**Dataset items**
----------------------------------------
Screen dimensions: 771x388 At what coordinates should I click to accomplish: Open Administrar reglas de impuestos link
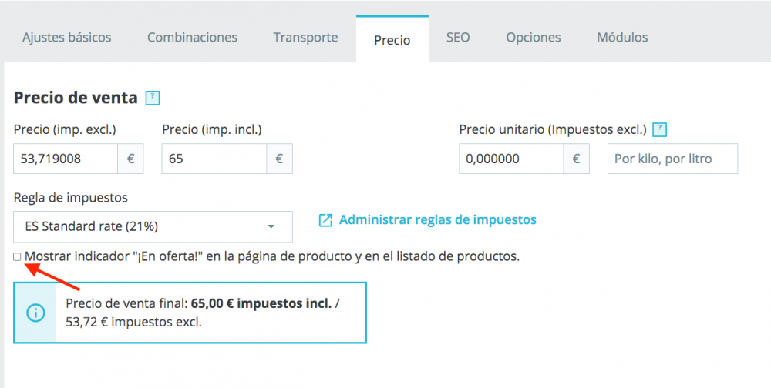(x=437, y=219)
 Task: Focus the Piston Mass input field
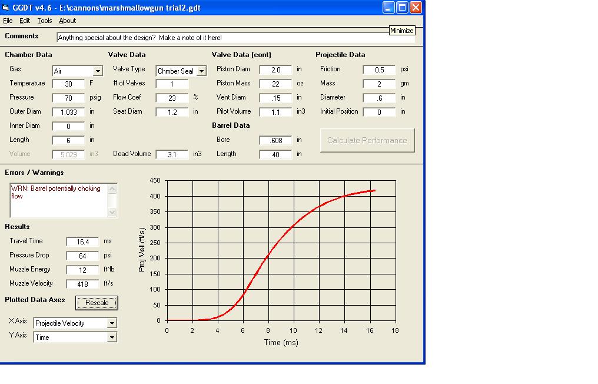tap(275, 84)
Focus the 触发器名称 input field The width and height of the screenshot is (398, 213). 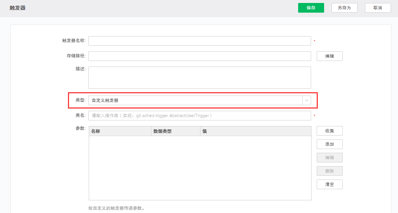click(199, 41)
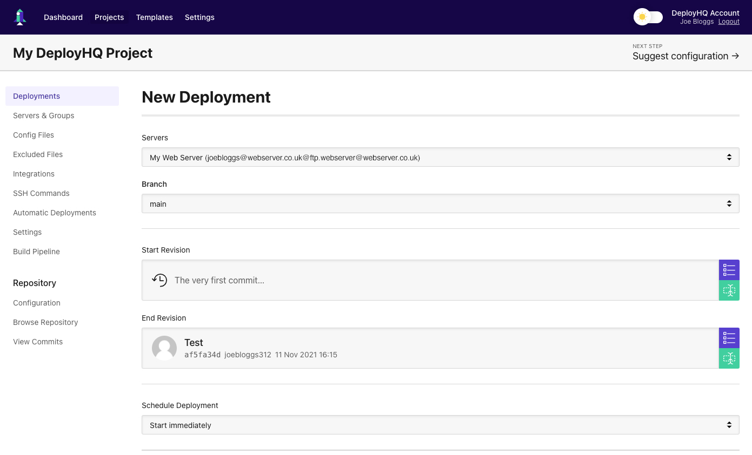Open Servers & Groups in sidebar
This screenshot has width=752, height=455.
click(x=44, y=116)
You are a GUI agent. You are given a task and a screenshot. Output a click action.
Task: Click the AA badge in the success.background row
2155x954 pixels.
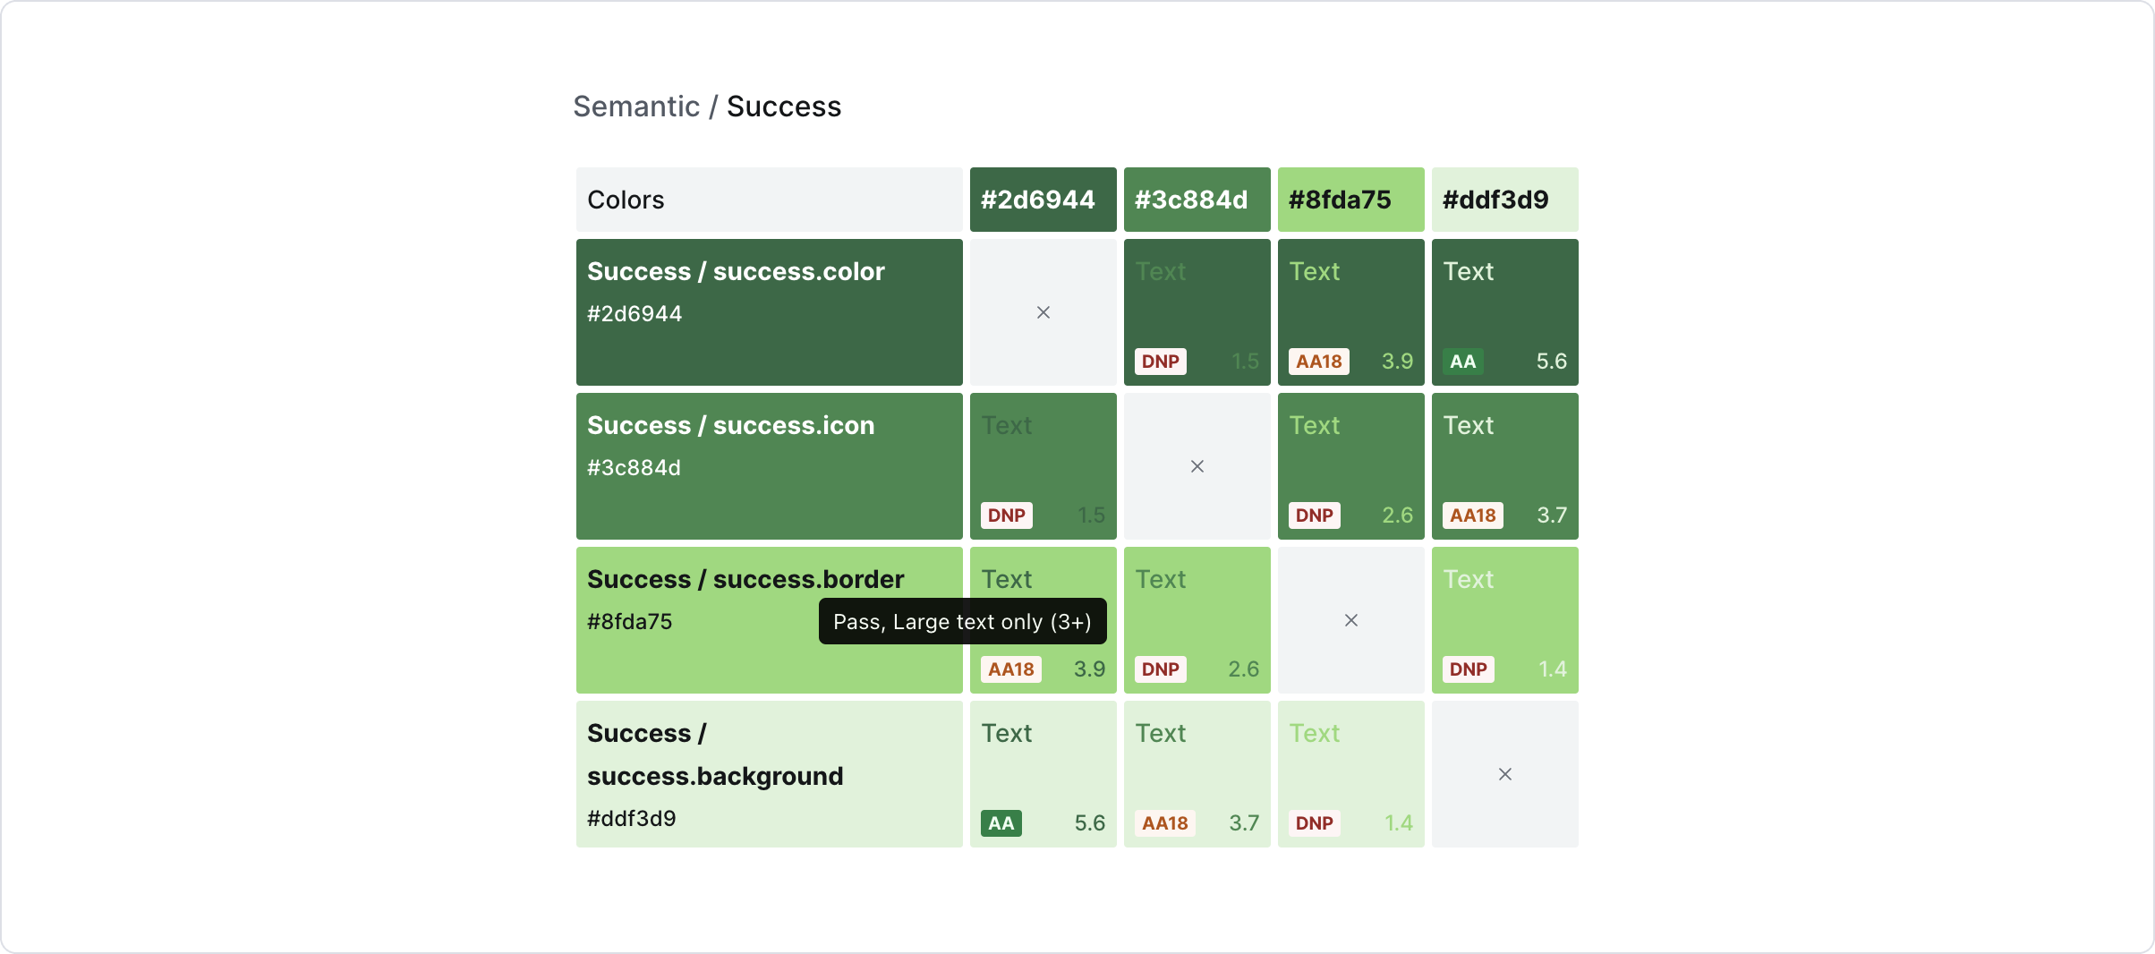pyautogui.click(x=1001, y=823)
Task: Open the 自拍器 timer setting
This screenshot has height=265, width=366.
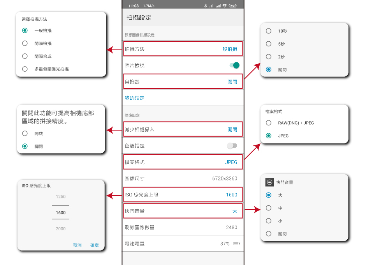Action: [183, 82]
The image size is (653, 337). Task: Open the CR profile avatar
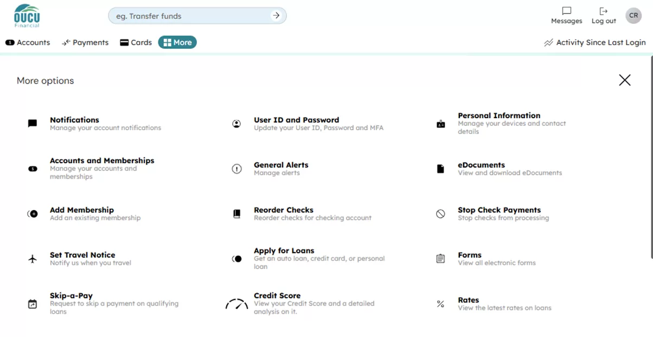633,16
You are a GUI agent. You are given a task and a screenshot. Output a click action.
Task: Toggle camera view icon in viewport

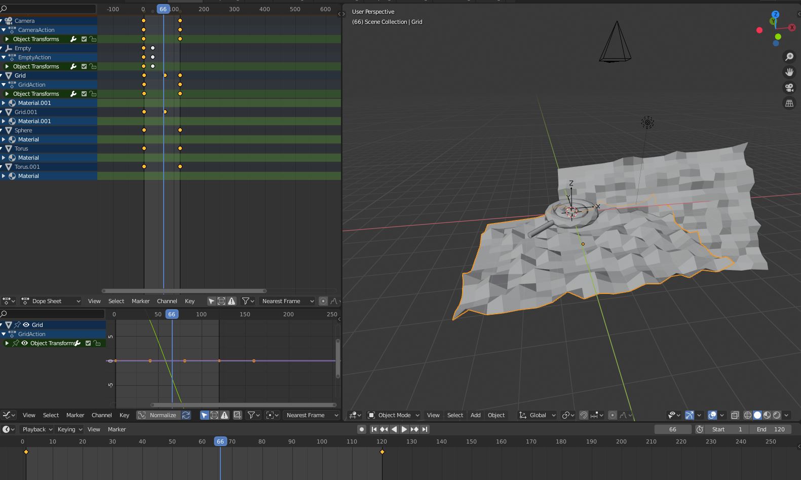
----------------------------------------
**WRITTEN INSTRUCTION**
Convert everything from the line containing "The image size" down to the end of the records into a JSON list of strings, one string per line, skipping blank lines. Leave the pictures out of the list.

**SOLUTION TO THE EXERCISE**
[
  "The image size is (653, 337). Task: Open the CR profile avatar",
  "633,16",
  "You are a GUI agent. You are given a task and a screenshot. Output a click action.",
  "Task: Toggle camera view icon in viewport"
]